───── Given records ─────
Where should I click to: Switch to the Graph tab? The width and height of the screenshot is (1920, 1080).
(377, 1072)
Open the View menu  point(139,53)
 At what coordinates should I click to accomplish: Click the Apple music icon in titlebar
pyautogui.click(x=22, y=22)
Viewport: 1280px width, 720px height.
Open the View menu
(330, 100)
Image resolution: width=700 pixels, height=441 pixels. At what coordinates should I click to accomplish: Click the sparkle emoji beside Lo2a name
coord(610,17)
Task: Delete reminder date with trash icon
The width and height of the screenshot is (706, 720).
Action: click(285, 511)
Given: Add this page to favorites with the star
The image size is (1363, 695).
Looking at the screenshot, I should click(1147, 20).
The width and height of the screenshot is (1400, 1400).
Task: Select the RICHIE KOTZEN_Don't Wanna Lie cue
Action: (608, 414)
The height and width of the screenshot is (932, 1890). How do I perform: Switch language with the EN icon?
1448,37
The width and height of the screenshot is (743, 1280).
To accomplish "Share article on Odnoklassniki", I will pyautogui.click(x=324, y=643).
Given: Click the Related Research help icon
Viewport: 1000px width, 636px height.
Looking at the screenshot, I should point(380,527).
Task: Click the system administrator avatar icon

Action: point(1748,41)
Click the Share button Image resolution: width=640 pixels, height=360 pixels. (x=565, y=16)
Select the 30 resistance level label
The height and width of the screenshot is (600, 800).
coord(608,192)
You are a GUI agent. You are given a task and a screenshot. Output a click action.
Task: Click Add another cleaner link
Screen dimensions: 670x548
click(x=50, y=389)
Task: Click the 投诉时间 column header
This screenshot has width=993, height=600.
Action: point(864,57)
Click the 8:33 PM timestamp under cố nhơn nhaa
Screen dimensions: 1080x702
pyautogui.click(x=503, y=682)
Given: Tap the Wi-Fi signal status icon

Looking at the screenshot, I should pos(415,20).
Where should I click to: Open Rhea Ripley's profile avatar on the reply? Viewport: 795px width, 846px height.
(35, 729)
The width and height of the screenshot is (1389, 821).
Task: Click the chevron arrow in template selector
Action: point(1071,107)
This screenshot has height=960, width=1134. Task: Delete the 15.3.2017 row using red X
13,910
─────
» What to produce: Beginning with the very first line of the records above, please retype each line through the one that has "Task: Click Add another cleaner link", and add nothing.

» Completed exercise:
Where should I click to: Switch to the Graph tab? The width and height of the screenshot is (1920, 1080).
(377, 1072)
Open the View menu  point(139,53)
 At what coordinates should I click to accomplish: Click the Apple music icon in titlebar
pyautogui.click(x=22, y=22)
Viewport: 1280px width, 720px height.
Open the View menu
(330, 100)
Image resolution: width=700 pixels, height=441 pixels. At what coordinates should I click to accomplish: Click the sparkle emoji beside Lo2a name
coord(610,17)
Task: Delete reminder date with trash icon
The width and height of the screenshot is (706, 720).
Action: click(285, 511)
Given: Add this page to favorites with the star
The image size is (1363, 695).
Looking at the screenshot, I should click(1147, 20).
The width and height of the screenshot is (1400, 1400).
Task: Select the RICHIE KOTZEN_Don't Wanna Lie cue
Action: (608, 414)
The height and width of the screenshot is (932, 1890). How do I perform: Switch language with the EN icon?
1448,37
The width and height of the screenshot is (743, 1280).
To accomplish "Share article on Odnoklassniki", I will pyautogui.click(x=324, y=643).
Given: Click the Related Research help icon
Viewport: 1000px width, 636px height.
Looking at the screenshot, I should point(380,527).
Task: Click the system administrator avatar icon

Action: point(1748,41)
Click the Share button Image resolution: width=640 pixels, height=360 pixels. (x=565, y=16)
Select the 30 resistance level label
The height and width of the screenshot is (600, 800).
coord(608,192)
You are a GUI agent. You are given a task and a screenshot. Output a click action.
Task: Click Add another cleaner link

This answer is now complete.